Roman Catholic doctrine states that for a valid Eucharist, the bread to be used at Mass must be made from wheat. Low-gluten hosts meet all of the Catholic Church's requirements, but they are not entirely gluten-free. As of 2017, the Vatican still disapproves of the use of gluten-free bread for Holy Communion.
Passover
The Jewish festival of Pesach (Passover) may present problems with its obligation to eat matzah, which is unleavened bread made in a strictly controlled manner from wheat, barley, spelt, oats, or rye. In addition, many other grains that are normally used as substitutes for people with gluten sensitivity, including rice, are avoided altogether on Passover by Ashkenazi Jews. Many kosher-for-Passover products avoid grains altogether and are therefore gluten-free.
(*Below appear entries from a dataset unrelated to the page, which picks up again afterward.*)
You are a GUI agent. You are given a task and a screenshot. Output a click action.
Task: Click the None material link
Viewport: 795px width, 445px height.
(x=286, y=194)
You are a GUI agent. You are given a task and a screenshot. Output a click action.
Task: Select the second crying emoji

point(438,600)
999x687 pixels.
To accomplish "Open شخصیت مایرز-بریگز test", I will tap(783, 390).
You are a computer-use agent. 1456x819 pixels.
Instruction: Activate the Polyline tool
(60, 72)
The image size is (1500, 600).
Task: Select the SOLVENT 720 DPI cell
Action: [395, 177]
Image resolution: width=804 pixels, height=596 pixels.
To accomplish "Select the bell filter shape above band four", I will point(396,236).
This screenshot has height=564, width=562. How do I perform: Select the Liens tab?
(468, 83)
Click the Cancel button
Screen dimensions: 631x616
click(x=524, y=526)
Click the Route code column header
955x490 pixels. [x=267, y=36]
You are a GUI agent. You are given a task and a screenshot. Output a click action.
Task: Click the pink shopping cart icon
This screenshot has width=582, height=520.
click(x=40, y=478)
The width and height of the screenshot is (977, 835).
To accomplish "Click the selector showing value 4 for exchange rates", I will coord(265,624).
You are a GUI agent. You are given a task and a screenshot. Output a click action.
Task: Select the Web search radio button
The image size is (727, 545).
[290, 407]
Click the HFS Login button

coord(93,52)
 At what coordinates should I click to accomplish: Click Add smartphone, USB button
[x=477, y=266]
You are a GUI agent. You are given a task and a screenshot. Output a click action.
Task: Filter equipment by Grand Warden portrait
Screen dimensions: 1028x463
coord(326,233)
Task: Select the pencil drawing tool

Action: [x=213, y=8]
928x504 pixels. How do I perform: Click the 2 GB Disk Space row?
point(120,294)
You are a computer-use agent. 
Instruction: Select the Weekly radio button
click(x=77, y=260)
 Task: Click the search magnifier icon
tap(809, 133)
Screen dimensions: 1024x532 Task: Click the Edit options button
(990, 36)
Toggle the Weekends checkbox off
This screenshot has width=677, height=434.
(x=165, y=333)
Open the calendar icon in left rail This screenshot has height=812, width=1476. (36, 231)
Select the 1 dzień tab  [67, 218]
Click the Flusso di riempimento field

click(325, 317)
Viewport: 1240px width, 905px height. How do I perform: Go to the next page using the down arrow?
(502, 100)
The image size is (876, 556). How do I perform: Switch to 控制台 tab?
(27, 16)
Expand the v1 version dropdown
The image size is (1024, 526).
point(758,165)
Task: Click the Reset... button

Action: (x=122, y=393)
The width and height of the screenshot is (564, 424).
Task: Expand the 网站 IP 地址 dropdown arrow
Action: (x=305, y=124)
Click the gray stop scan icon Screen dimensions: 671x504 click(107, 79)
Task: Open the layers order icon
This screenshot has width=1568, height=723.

Potato starch is the primary starch used to replace grains.
Research directions
Research into diagnosis has aimed to develop new blood tests, including tests that could be used for those who are not currently eating gluten. These tests measure certain immune cells that react to gluten, such as CD4+ T cells and HLA-DQ-gluten tetramers.
New technologies have been developed to help people follow a GFD in recent years. Food sensors, such as the Nima sensor, could help people measure the amount of gluten in food to prevent accidental gluten consumption. Testing kits that measure gluten levels in urine and waste may help measure adherence the GFD.
Many strategies have been proposed to develop new treatments for coeliac disease. Altering wheat to be safer for those with coeliac disease has been explored using methods such as genetic wheat manipulation and using a chemical process (transamidation) that changes gluten proteins so they no longer trigger an immune reaction. Medications and techniques such as chitosan and AGY gluten sequestering aim to prevent gluten from interacting with the immune system.